Best of luck to you, Tzipi — and to all of the silent Tzipis out there. I have been there. I am still there. We will all make it through.
Thankfully I am not in debt as of yet – we don’t do family vacations nor do I have a cleaning lady – yes I have Internet because I home school a child so it’s not an extra – we never go out to eat pick up a pizza – we have food on the table – I grew up in a house where both my parents worked to make end meet I at 7 let myself in after school do my own laundry and took care of my own dinners – while putting chores for your child is important they are not mini adults – schools will give you a break but harass you to no end about what you owe –
Love the library – its great and free – we pay 200$ for our library so use it use it use it !!
Fun family things to do if you aren’t working 4 shifts 😉 sledding -( when we have the snow )
Chagrin falls – stunning and u can see the fish, ducks and frogs !!
As far as the Internet also there are so many coupons that are simply amazing
Costco – split the membership with a friend because you can get 2 cards with one membership .. Brick of cheese only 13$ and unless you have American express you have to use cash or debit ..
Just a few idea to add –
I know what it’s like to be in that situation and it feels endless – I say the best thing in the world is endless support from the people you love . Sometimes a listening ear is all you need to get you through the bad times .
I would like to emphasize again:
Please, please call your local Jewish Family Service!
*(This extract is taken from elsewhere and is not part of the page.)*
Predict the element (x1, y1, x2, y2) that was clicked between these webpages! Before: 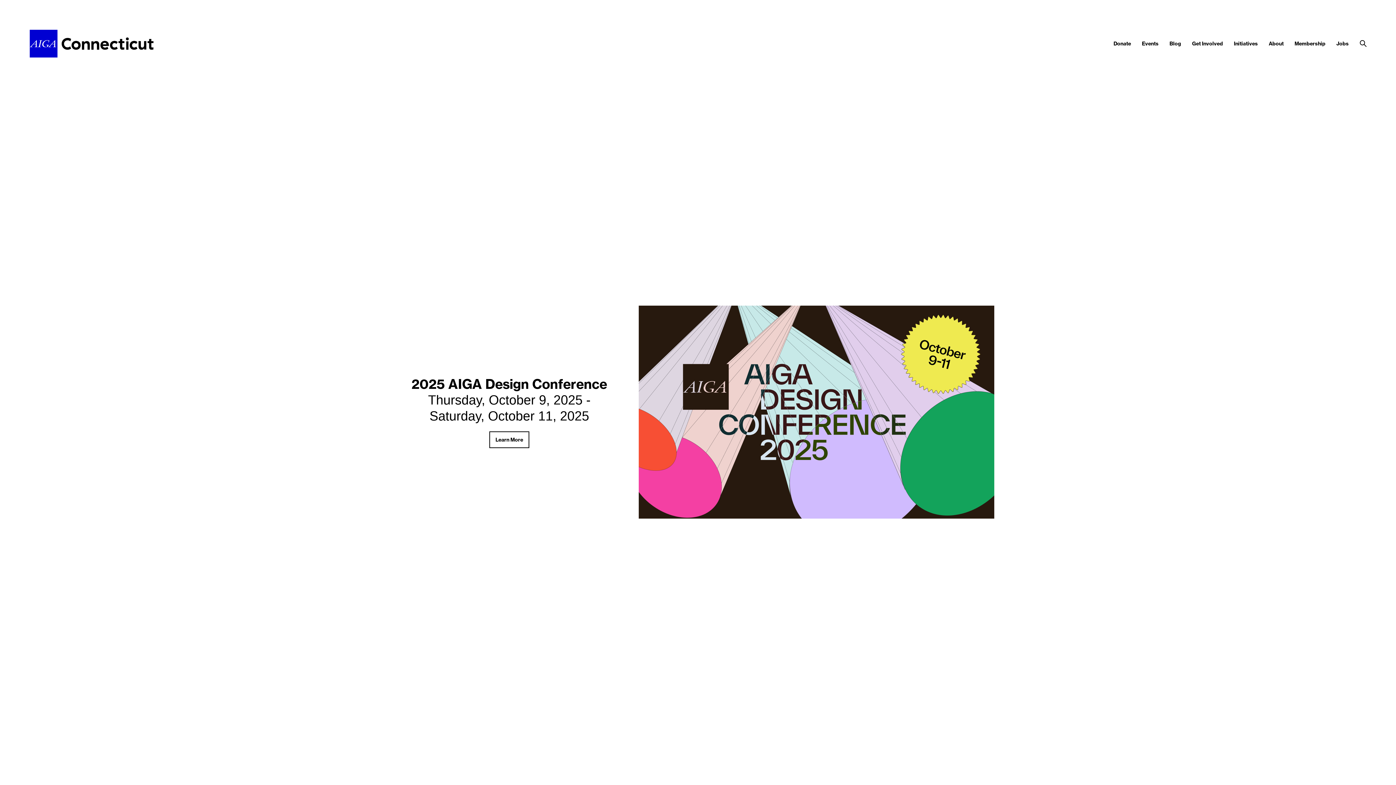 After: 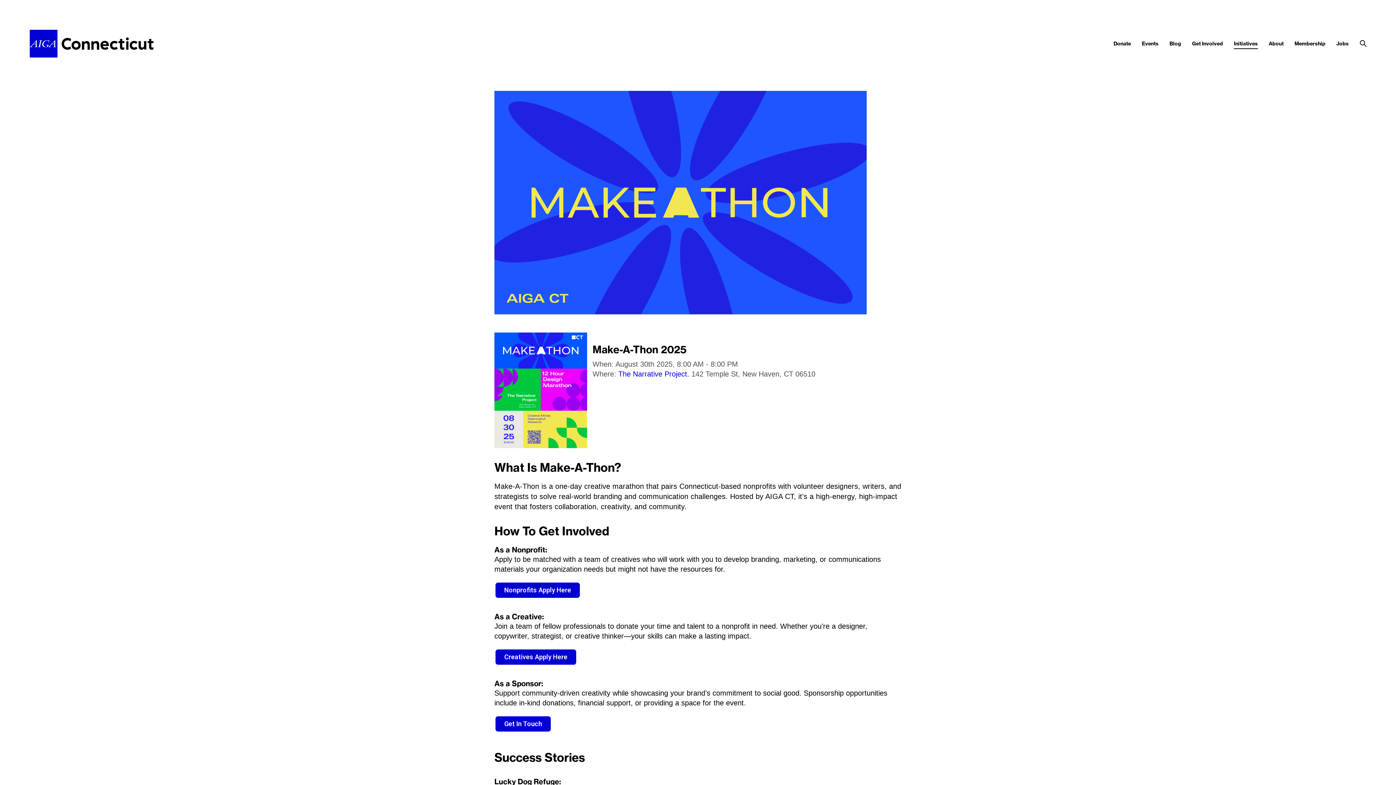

As a member of our local agency’s executive committee, I will tell you that JFS is there to help a Jewish family in crisis – no exceptions. Not having enough money to feed your family is an emergency.
I would also urge you to talk with your rabbi, or rebbitzen. You might be surprised what the can do , and the connections they have.
I want to thank everyone for your advice, and more importantly for the feeling that we are not alone. We have a long road ahead of us, but I know we will pull through. It took a lot of courage for me to put up my initial posting, but some of what gave me the strength was that I know that our family cannot be alone in our situation, and I hope that others can also benefit from the great advice that you all gave to me for my family. With Hashem’s help, and with hard work, we will all make it through these tough times and come out stronger in all aspects of our lives.